*What is asked*:
Pull out every line of the material below that contains the string "label". Case counts, so match capitalization exactly.

··· Recorded information

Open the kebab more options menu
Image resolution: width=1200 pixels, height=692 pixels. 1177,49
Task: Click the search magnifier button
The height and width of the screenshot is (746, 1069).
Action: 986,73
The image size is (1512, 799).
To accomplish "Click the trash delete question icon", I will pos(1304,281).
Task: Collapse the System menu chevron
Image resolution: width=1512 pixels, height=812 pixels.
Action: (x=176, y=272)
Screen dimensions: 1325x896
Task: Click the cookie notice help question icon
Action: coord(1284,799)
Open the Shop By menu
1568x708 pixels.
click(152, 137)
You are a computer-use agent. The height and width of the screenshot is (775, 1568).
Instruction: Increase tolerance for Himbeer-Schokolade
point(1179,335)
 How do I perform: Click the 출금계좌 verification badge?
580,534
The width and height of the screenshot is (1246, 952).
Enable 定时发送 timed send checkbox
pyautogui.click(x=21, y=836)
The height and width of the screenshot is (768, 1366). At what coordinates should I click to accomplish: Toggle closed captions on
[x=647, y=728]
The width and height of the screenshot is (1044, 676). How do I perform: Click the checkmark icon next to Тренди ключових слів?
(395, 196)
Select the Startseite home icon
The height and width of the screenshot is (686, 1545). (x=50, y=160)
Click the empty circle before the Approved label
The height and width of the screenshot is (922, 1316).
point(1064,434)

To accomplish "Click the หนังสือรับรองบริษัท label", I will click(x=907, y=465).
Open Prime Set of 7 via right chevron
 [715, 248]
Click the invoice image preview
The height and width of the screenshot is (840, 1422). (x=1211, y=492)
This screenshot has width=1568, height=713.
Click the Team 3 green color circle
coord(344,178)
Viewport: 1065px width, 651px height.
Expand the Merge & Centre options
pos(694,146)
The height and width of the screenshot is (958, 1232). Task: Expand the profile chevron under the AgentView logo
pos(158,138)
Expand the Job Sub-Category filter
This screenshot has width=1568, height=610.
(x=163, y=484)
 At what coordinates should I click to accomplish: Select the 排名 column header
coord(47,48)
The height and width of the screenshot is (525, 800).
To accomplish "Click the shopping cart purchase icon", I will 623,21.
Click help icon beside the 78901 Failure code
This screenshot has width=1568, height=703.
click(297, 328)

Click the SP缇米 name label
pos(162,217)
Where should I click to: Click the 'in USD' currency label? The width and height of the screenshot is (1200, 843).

······

*Solution*:
Click the empty circle before the Approved label
To accomplish "Click the หนังสือรับรองบริษัท label", I will click(x=907, y=465).
Click the SP缇米 name label
Where should I click to: Click the 'in USD' currency label? The width and height of the screenshot is (1200, 843).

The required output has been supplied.